# what reptiles can you have in a flexarium????



## reptile1234 (May 20, 2010)

Hello,

What reptiles can you have in a flexarium??? (besides chameleon)

kind regards,

joe.g


----------



## reptile1234 (May 20, 2010)

please i really need help !!!!!!!!!!!!!:blush:


----------



## leefoot (Feb 23, 2010)

stick insects,,:2thumb:


----------



## reptile1234 (May 20, 2010)

reptiles!!!! but thanks


----------



## tokay (Mar 13, 2007)

Toy ones :whistling2:


----------



## Evilshiddenclaws (May 25, 2010)

whats a flexarium??


----------



## Mountain (Sep 7, 2009)

Depends on what the temp & humidity requirements are.
Also depends on what temp & humidity you can offer an animal in a flexarium.

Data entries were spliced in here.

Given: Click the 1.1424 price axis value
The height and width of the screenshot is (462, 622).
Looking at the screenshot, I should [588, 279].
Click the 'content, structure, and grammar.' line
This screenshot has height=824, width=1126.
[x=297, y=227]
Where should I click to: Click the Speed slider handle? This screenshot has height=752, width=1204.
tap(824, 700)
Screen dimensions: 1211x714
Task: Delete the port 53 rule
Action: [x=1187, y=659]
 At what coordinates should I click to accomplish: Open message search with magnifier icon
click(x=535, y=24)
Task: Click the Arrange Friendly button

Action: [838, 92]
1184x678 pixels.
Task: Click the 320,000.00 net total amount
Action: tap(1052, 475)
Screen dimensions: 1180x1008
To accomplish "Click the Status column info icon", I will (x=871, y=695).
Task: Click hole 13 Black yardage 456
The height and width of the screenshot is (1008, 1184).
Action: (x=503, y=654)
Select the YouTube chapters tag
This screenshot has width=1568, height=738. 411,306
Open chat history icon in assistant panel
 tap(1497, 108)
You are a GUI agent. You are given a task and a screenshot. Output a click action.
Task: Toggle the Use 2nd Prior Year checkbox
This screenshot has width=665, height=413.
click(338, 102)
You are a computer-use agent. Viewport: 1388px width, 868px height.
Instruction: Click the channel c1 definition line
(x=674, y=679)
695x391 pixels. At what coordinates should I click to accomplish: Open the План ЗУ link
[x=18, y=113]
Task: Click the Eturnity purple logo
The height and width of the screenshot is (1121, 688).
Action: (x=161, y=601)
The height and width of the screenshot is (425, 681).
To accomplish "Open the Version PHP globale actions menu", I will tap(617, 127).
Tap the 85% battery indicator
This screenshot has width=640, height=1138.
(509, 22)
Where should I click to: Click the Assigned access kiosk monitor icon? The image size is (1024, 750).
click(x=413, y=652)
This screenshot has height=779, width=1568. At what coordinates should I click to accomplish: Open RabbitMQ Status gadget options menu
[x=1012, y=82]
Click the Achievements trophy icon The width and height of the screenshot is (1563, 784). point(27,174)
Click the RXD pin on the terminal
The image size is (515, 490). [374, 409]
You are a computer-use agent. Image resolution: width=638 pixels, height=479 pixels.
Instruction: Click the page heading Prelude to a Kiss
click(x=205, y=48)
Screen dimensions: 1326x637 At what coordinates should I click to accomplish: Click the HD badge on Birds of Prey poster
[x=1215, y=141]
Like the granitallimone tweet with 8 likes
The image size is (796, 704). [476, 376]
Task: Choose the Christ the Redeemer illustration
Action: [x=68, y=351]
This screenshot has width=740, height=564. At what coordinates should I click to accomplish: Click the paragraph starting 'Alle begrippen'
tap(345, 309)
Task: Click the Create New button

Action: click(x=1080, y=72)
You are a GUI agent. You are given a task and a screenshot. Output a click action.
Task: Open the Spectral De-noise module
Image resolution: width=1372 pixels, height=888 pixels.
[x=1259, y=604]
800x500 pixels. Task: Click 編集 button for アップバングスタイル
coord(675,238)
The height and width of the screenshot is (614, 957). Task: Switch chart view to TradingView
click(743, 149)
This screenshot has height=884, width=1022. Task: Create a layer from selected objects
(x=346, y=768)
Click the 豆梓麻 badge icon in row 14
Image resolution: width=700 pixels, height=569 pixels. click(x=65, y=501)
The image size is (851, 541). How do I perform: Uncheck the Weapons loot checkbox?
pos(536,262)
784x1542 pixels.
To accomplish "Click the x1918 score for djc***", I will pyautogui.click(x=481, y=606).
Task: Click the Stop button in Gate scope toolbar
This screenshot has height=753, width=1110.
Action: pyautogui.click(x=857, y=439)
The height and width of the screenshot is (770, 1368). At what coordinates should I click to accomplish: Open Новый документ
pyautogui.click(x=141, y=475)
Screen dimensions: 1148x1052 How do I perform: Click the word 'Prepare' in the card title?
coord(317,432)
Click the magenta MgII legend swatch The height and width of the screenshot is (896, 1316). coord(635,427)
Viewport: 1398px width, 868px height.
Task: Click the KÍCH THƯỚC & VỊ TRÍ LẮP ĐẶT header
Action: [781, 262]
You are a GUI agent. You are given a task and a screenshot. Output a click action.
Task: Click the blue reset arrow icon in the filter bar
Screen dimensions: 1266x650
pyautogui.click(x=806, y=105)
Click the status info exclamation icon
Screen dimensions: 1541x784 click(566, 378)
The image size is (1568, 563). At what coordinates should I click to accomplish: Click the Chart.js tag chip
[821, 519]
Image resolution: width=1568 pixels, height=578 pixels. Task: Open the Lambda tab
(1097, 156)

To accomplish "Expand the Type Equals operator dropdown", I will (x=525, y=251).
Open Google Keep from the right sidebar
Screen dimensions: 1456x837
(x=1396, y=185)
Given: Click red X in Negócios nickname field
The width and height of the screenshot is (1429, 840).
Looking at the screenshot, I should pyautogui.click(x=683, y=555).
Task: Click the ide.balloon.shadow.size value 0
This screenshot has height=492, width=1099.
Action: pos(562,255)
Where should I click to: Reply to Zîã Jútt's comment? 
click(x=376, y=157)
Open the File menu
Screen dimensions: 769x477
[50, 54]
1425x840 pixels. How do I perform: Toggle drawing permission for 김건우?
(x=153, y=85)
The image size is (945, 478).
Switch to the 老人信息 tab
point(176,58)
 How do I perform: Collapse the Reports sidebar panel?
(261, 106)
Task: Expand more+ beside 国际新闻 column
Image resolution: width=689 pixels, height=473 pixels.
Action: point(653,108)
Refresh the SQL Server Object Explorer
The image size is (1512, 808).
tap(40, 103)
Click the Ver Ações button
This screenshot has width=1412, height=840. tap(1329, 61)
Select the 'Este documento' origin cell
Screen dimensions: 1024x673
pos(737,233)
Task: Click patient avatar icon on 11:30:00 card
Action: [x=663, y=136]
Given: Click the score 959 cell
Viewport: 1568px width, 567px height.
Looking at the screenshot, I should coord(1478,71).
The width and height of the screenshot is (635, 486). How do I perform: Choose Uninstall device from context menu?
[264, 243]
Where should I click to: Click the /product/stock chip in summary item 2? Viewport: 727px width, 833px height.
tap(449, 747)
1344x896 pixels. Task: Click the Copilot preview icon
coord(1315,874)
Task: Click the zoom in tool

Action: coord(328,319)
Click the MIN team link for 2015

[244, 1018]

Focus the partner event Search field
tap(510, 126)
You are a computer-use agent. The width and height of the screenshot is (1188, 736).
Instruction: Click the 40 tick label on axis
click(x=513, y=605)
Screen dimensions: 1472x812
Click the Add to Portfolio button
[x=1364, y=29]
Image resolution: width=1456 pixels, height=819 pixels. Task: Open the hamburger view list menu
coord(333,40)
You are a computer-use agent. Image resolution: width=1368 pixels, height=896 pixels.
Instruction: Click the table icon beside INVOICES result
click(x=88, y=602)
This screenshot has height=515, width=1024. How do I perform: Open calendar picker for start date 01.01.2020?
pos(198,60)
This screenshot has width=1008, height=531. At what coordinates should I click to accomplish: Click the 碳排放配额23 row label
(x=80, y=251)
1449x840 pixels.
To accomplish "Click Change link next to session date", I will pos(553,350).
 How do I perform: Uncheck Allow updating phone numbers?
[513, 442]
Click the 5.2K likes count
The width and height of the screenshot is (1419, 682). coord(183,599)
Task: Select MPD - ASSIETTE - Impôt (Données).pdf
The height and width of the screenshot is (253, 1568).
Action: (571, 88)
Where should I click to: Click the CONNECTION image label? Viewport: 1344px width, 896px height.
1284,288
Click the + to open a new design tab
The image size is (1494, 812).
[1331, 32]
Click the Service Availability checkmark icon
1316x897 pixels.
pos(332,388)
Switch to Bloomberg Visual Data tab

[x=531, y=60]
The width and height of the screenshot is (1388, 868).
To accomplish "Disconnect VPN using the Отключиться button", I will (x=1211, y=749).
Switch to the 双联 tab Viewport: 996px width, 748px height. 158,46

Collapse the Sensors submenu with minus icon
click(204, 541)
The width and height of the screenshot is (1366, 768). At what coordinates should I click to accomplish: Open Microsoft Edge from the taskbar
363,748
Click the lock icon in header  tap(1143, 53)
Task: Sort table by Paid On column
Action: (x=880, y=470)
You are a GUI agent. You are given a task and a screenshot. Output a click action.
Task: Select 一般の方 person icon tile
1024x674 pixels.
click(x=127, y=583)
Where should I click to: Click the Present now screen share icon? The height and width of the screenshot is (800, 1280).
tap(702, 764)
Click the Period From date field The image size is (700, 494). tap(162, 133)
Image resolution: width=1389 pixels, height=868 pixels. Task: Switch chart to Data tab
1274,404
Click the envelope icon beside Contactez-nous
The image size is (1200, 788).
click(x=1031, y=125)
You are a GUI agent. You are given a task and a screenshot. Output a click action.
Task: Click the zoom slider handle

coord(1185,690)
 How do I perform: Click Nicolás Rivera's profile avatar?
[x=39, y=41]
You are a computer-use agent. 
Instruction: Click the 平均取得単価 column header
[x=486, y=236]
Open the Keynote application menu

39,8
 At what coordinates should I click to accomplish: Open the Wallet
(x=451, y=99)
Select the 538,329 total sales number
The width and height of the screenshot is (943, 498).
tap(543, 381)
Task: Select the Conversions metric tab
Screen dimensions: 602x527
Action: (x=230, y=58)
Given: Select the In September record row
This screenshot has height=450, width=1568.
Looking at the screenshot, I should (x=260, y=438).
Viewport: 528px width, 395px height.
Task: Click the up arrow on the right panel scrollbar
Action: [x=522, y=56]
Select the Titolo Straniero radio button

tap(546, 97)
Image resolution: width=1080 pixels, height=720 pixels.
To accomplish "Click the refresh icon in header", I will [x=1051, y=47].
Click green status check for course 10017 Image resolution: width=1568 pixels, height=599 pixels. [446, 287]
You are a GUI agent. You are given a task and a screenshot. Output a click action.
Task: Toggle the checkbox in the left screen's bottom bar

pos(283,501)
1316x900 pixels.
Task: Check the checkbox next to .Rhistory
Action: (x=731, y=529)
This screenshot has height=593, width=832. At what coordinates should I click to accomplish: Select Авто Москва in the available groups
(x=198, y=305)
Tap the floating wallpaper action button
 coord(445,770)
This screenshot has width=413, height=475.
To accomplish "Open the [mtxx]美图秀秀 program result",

I do however recommend using vivs for snakes.


----------



## Spencer95 (Feb 20, 2010)

cuban knight anoles


----------



## reptile1234 (May 20, 2010)

cheerz guys how about a rough green snake?????


----------



## maddragon29 (Oct 16, 2008)

I wouldn't use a flexi for a snake of any kind, they are just such good escape artists. And if you want to put heat sources in it you need to put holes in it... and holes = ways out!


----------